- WHAT YOU ARE ASKED TO DO
Rewrite all the records, changing each "Image resolution:" to "Screenshot resolution:" and leaving the rest of the wording as it is.

- Stored items
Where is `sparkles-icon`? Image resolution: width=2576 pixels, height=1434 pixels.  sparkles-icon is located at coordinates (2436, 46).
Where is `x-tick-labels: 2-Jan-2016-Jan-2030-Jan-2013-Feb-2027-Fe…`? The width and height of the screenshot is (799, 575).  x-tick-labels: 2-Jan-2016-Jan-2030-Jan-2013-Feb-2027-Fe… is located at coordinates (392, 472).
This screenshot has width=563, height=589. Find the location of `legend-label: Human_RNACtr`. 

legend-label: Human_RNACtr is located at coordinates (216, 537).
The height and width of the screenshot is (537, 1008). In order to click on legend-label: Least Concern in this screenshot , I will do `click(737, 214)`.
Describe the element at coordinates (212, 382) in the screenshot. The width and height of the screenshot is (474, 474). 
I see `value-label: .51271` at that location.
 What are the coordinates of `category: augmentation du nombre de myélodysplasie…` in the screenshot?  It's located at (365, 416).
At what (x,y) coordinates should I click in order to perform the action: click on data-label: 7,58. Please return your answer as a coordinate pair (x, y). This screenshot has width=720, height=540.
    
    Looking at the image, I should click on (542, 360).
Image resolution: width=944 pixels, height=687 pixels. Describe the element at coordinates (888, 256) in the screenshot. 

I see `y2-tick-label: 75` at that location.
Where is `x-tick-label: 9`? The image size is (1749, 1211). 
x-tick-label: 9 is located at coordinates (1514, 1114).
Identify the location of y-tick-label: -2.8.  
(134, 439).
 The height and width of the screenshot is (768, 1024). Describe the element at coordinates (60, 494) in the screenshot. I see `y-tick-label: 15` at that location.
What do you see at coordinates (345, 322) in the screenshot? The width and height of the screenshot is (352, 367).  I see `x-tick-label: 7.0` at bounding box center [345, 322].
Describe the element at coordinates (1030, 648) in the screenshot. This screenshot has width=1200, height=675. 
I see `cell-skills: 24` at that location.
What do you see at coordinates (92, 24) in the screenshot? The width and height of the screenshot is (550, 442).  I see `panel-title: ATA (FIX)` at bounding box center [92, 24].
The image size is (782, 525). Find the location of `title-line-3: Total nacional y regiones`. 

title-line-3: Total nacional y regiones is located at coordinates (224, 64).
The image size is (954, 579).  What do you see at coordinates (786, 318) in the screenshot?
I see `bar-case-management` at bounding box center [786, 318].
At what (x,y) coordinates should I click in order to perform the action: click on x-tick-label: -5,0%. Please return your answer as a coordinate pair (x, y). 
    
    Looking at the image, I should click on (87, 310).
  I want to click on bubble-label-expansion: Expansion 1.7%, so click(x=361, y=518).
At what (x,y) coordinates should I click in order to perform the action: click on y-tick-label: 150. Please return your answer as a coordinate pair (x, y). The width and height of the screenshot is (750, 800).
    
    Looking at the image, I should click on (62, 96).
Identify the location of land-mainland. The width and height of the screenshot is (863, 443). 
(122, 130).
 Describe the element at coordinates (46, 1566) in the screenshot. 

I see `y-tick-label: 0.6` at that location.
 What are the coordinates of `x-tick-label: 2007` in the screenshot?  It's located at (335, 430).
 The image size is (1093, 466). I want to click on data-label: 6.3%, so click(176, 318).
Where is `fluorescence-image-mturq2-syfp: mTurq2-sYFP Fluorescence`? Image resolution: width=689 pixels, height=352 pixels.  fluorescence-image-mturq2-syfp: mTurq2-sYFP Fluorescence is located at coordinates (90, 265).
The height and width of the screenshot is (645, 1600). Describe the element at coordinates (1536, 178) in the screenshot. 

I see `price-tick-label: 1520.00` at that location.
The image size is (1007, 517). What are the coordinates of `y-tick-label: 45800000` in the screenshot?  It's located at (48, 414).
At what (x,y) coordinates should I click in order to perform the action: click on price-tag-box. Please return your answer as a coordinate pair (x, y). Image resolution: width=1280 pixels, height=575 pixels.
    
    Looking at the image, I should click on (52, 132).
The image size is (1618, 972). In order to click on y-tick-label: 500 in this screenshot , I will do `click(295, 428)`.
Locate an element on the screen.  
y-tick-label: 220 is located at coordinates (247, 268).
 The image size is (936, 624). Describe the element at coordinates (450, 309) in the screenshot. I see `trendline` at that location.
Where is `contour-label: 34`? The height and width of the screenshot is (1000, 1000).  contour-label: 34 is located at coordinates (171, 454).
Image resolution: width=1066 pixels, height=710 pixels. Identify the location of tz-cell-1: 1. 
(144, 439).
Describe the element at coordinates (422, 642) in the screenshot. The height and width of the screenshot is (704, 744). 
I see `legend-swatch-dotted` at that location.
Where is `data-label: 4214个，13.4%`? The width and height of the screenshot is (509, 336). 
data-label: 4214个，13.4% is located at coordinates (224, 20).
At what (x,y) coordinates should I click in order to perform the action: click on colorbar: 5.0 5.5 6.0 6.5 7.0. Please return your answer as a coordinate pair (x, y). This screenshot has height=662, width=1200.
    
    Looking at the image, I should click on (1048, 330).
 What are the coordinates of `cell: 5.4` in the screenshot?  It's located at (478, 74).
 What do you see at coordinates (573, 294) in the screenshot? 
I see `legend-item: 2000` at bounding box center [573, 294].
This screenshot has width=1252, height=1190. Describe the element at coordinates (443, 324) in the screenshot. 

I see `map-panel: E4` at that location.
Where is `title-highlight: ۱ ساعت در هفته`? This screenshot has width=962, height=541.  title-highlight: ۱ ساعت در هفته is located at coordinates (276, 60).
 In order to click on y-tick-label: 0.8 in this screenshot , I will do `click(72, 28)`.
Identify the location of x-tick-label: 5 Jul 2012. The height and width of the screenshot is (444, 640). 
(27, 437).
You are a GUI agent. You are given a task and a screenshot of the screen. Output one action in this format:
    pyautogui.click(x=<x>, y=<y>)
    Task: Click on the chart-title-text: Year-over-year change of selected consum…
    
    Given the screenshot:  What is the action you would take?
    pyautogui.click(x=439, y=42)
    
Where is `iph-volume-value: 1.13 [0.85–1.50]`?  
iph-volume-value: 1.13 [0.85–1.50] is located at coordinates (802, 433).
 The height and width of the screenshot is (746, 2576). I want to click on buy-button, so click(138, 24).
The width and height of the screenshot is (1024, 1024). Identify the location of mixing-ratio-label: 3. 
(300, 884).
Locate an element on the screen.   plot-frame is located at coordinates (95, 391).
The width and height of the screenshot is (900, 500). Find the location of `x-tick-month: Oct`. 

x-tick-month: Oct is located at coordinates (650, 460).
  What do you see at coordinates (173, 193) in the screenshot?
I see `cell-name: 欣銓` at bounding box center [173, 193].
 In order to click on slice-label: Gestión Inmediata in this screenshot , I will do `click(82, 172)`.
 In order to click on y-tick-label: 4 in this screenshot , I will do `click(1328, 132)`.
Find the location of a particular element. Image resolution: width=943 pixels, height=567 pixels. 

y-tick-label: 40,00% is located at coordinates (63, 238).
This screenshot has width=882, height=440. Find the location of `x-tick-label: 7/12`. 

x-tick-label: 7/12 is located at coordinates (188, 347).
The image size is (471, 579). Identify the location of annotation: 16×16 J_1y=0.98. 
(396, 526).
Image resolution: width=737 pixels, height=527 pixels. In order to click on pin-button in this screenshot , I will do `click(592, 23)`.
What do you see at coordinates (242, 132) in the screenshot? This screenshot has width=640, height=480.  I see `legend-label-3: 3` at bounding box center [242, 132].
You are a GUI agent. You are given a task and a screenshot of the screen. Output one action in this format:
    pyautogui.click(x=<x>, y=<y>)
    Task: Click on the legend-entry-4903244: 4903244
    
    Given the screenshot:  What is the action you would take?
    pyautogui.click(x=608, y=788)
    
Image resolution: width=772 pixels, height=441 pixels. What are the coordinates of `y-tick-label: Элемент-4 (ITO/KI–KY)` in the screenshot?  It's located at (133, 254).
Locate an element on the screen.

- EXERCISE RESULT
Where is `sparkles-icon`? Screenshot resolution: width=2576 pixels, height=1434 pixels.  sparkles-icon is located at coordinates (2436, 46).
Where is `x-tick-labels: 2-Jan-2016-Jan-2030-Jan-2013-Feb-2027-Fe…`? The width and height of the screenshot is (799, 575).  x-tick-labels: 2-Jan-2016-Jan-2030-Jan-2013-Feb-2027-Fe… is located at coordinates (392, 472).
This screenshot has width=563, height=589. Find the location of `legend-label: Human_RNACtr`. 

legend-label: Human_RNACtr is located at coordinates (216, 537).
The height and width of the screenshot is (537, 1008). In order to click on legend-label: Least Concern in this screenshot , I will do `click(737, 214)`.
Describe the element at coordinates (212, 382) in the screenshot. The width and height of the screenshot is (474, 474). 
I see `value-label: .51271` at that location.
 What are the coordinates of `category: augmentation du nombre de myélodysplasie…` in the screenshot?  It's located at (365, 416).
At what (x,y) coordinates should I click in order to perform the action: click on data-label: 7,58. Please return your answer as a coordinate pair (x, y). This screenshot has width=720, height=540.
    
    Looking at the image, I should click on (542, 360).
Screenshot resolution: width=944 pixels, height=687 pixels. Describe the element at coordinates (888, 256) in the screenshot. 

I see `y2-tick-label: 75` at that location.
Where is `x-tick-label: 9`? The image size is (1749, 1211). 
x-tick-label: 9 is located at coordinates (1514, 1114).
Identify the location of y-tick-label: -2.8.  
(134, 439).
 The height and width of the screenshot is (768, 1024). Describe the element at coordinates (60, 494) in the screenshot. I see `y-tick-label: 15` at that location.
What do you see at coordinates (345, 322) in the screenshot? The width and height of the screenshot is (352, 367).  I see `x-tick-label: 7.0` at bounding box center [345, 322].
Describe the element at coordinates (1030, 648) in the screenshot. This screenshot has width=1200, height=675. 
I see `cell-skills: 24` at that location.
What do you see at coordinates (92, 24) in the screenshot? The width and height of the screenshot is (550, 442).  I see `panel-title: ATA (FIX)` at bounding box center [92, 24].
The image size is (782, 525). Find the location of `title-line-3: Total nacional y regiones`. 

title-line-3: Total nacional y regiones is located at coordinates (224, 64).
The image size is (954, 579).  What do you see at coordinates (786, 318) in the screenshot?
I see `bar-case-management` at bounding box center [786, 318].
At what (x,y) coordinates should I click in order to perform the action: click on x-tick-label: -5,0%. Please return your answer as a coordinate pair (x, y). 
    
    Looking at the image, I should click on (87, 310).
  I want to click on bubble-label-expansion: Expansion 1.7%, so click(x=361, y=518).
At what (x,y) coordinates should I click in order to perform the action: click on y-tick-label: 150. Please return your answer as a coordinate pair (x, y). The width and height of the screenshot is (750, 800).
    
    Looking at the image, I should click on (62, 96).
Identify the location of land-mainland. The width and height of the screenshot is (863, 443). 
(122, 130).
 Describe the element at coordinates (46, 1566) in the screenshot. 

I see `y-tick-label: 0.6` at that location.
 What are the coordinates of `x-tick-label: 2007` in the screenshot?  It's located at (335, 430).
 The image size is (1093, 466). I want to click on data-label: 6.3%, so click(176, 318).
Where is `fluorescence-image-mturq2-syfp: mTurq2-sYFP Fluorescence`? Screenshot resolution: width=689 pixels, height=352 pixels.  fluorescence-image-mturq2-syfp: mTurq2-sYFP Fluorescence is located at coordinates (90, 265).
The height and width of the screenshot is (645, 1600). Describe the element at coordinates (1536, 178) in the screenshot. 

I see `price-tick-label: 1520.00` at that location.
The image size is (1007, 517). What are the coordinates of `y-tick-label: 45800000` in the screenshot?  It's located at (48, 414).
At what (x,y) coordinates should I click in order to perform the action: click on price-tag-box. Please return your answer as a coordinate pair (x, y). Screenshot resolution: width=1280 pixels, height=575 pixels.
    
    Looking at the image, I should click on (52, 132).
The image size is (1618, 972). In order to click on y-tick-label: 500 in this screenshot , I will do `click(295, 428)`.
Locate an element on the screen.  
y-tick-label: 220 is located at coordinates (247, 268).
 The image size is (936, 624). Describe the element at coordinates (450, 309) in the screenshot. I see `trendline` at that location.
Where is `contour-label: 34`? The height and width of the screenshot is (1000, 1000).  contour-label: 34 is located at coordinates (171, 454).
Screenshot resolution: width=1066 pixels, height=710 pixels. Identify the location of tz-cell-1: 1. 
(144, 439).
Describe the element at coordinates (422, 642) in the screenshot. The height and width of the screenshot is (704, 744). 
I see `legend-swatch-dotted` at that location.
Where is `data-label: 4214个，13.4%`? The width and height of the screenshot is (509, 336). 
data-label: 4214个，13.4% is located at coordinates (224, 20).
At what (x,y) coordinates should I click in order to perform the action: click on colorbar: 5.0 5.5 6.0 6.5 7.0. Please return your answer as a coordinate pair (x, y). This screenshot has height=662, width=1200.
    
    Looking at the image, I should click on (1048, 330).
 What are the coordinates of `cell: 5.4` in the screenshot?  It's located at (478, 74).
 What do you see at coordinates (573, 294) in the screenshot? 
I see `legend-item: 2000` at bounding box center [573, 294].
This screenshot has width=1252, height=1190. Describe the element at coordinates (443, 324) in the screenshot. 

I see `map-panel: E4` at that location.
Where is `title-highlight: ۱ ساعت در هفته`? This screenshot has width=962, height=541.  title-highlight: ۱ ساعت در هفته is located at coordinates (276, 60).
 In order to click on y-tick-label: 0.8 in this screenshot , I will do `click(72, 28)`.
Identify the location of x-tick-label: 5 Jul 2012. The height and width of the screenshot is (444, 640). 
(27, 437).
You are a GUI agent. You are given a task and a screenshot of the screen. Output one action in this format:
    pyautogui.click(x=<x>, y=<y>)
    Task: Click on the chart-title-text: Year-over-year change of selected consum…
    
    Given the screenshot:  What is the action you would take?
    pyautogui.click(x=439, y=42)
    
Where is `iph-volume-value: 1.13 [0.85–1.50]`?  
iph-volume-value: 1.13 [0.85–1.50] is located at coordinates (802, 433).
 The height and width of the screenshot is (746, 2576). I want to click on buy-button, so click(138, 24).
The width and height of the screenshot is (1024, 1024). Identify the location of mixing-ratio-label: 3. 
(300, 884).
Locate an element on the screen.   plot-frame is located at coordinates (95, 391).
The width and height of the screenshot is (900, 500). Find the location of `x-tick-month: Oct`. 

x-tick-month: Oct is located at coordinates (650, 460).
  What do you see at coordinates (173, 193) in the screenshot?
I see `cell-name: 欣銓` at bounding box center [173, 193].
 In order to click on slice-label: Gestión Inmediata in this screenshot , I will do `click(82, 172)`.
 In order to click on y-tick-label: 4 in this screenshot , I will do `click(1328, 132)`.
Find the location of a particular element. Screenshot resolution: width=943 pixels, height=567 pixels. 

y-tick-label: 40,00% is located at coordinates (63, 238).
This screenshot has width=882, height=440. Find the location of `x-tick-label: 7/12`. 

x-tick-label: 7/12 is located at coordinates (188, 347).
The image size is (471, 579). Identify the location of annotation: 16×16 J_1y=0.98. 
(396, 526).
Screenshot resolution: width=737 pixels, height=527 pixels. In order to click on pin-button in this screenshot , I will do `click(592, 23)`.
What do you see at coordinates (242, 132) in the screenshot? This screenshot has width=640, height=480.  I see `legend-label-3: 3` at bounding box center [242, 132].
You are a GUI agent. You are given a task and a screenshot of the screen. Output one action in this format:
    pyautogui.click(x=<x>, y=<y>)
    Task: Click on the legend-entry-4903244: 4903244
    
    Given the screenshot:  What is the action you would take?
    pyautogui.click(x=608, y=788)
    
Screenshot resolution: width=772 pixels, height=441 pixels. What are the coordinates of `y-tick-label: Элемент-4 (ITO/KI–KY)` in the screenshot?  It's located at (133, 254).
Locate an element on the screen.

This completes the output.